El camarlengo soltó una extraña carcajada.

«¿Piensa
chantajear
a la Iglesia con una historia que nadie creerá?»

«No tengo necesidad de chantajearla. Sólo quiero oír la verdad de sus labios. Leonardo Vetra era amigo mío.»

El camarlengo no dijo nada. Se limitó a mirar a Kohler.

«A ver qué le parece esto —dijo el director del CERN con brusquedad—. Hará cosa de un mes, Leonardo Vetra se puso en contacto con usted para solicitar una audiencia urgente con el Papa, audiencia que usted le concedió, porque el Papa era un admirador del trabajo de Leonardo y porque Leonardo dijo que se trataba de un asunto urgentísimo.»

El camarlengo se volvió hacia el fuego. No dijo nada.

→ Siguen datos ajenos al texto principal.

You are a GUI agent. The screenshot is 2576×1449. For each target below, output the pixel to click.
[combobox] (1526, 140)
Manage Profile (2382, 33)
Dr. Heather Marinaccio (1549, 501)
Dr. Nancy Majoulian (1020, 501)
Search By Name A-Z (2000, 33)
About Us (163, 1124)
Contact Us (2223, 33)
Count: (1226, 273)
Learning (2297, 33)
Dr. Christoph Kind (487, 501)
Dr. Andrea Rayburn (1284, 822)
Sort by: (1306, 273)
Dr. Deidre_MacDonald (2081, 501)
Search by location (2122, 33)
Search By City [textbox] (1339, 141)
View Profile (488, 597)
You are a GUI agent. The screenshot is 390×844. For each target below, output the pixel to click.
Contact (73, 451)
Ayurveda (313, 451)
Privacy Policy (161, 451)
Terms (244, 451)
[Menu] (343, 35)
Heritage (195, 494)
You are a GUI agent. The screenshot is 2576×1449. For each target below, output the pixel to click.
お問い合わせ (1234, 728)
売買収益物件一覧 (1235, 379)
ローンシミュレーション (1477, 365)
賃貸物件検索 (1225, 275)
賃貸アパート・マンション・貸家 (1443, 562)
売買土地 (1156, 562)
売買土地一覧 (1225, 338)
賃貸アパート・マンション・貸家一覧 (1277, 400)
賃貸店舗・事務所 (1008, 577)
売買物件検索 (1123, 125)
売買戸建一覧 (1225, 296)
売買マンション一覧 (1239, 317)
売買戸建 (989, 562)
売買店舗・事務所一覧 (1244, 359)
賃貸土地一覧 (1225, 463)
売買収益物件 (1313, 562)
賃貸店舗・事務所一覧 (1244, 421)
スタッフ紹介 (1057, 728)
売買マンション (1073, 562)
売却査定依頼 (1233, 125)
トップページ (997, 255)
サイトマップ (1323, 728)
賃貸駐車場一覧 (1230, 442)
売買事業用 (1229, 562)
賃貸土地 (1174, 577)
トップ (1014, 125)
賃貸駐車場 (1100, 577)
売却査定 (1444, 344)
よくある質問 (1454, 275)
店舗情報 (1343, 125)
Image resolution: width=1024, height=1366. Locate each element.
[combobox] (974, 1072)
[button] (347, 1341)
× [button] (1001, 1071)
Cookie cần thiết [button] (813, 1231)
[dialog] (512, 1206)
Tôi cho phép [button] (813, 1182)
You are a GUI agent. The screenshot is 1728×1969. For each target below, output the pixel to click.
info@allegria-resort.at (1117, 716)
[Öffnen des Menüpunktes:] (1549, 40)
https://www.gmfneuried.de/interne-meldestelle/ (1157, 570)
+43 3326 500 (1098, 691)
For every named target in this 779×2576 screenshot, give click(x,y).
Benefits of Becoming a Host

«Leonardo vino al Vaticano con gran secreto. Estaba traicionando la confianza de su hija al hacerlo, un hecho que le preocupaba profundamente, pero pensaba que no tenía otra alternativa. Sus investigaciones le habían provocado un gran conflicto interior y necesitaba la guía espiritual de la Iglesia. En una reunión privada, les dijo a usted y al Papa que había hecho un descubrimiento científico de profundas implicaciones religiosas. Había
demostrado
que el Génesis era posible desde un punto de vista físico, y que intensas fuentes de energía, lo que Vetra llamaba
Dios,
podían repetir el momento de la Creación.»

Silencio.

«El Papa se quedó estupefacto —continuó Kohler—. Quería que Leonardo hiciera pública la noticia. Su Santidad opinaba que ese descubrimiento quizá podría salvar el abismo que separaba la ciencia de la religión, uno de los sueños del Papa. Después, Leonardo les explicó la parte negativa del descubrimiento, el motivo que le impulsaba a pedir la guía de la Iglesia. Al parecer, su experimento de la Creación, tal como predice la Biblia, lo producía todo a pares. Opuestos. Luz
y
oscuridad. Vetra descubrió que, aparte de crear materia, creaba también
antimateria.
¿Sigo?»

El camarlengo guardó silencio. Se inclinó y removió las brasas.

«Después de la visita de Leonardo —dijo Kohler—,
usted
fue al CERN a ver su trabajo. El diario de Leonardo revela que usted visitó en persona su laboratorio.»

El camarlengo alzó la vista.

Kohler prosiguió.

«El Papa no podía desplazarse sin llamar la atención de los medios de comunicación, de modo que le envió a usted. Leonardo le ofreció una visita secreta a su laboratorio. Le mostró la destrucción de antimateria, el Big Bang, el poder de la Creación. También le enseñó una muestra grande que guardaba bajo llave, como prueba de que este nuevo proceso podía producir antimateria a gran escala. Usted se quedó sorprendido. Volvió al Vaticano e informó al Papa de lo que había presenciado.»

El camarlengo suspiró.

«¿Y qué es lo que le parece mal? ¿Acaso cree que debería haber respetado la confianza de Leonardo y haber fingido ante el mundo entero esta noche que no sabía nada de la antimateria?»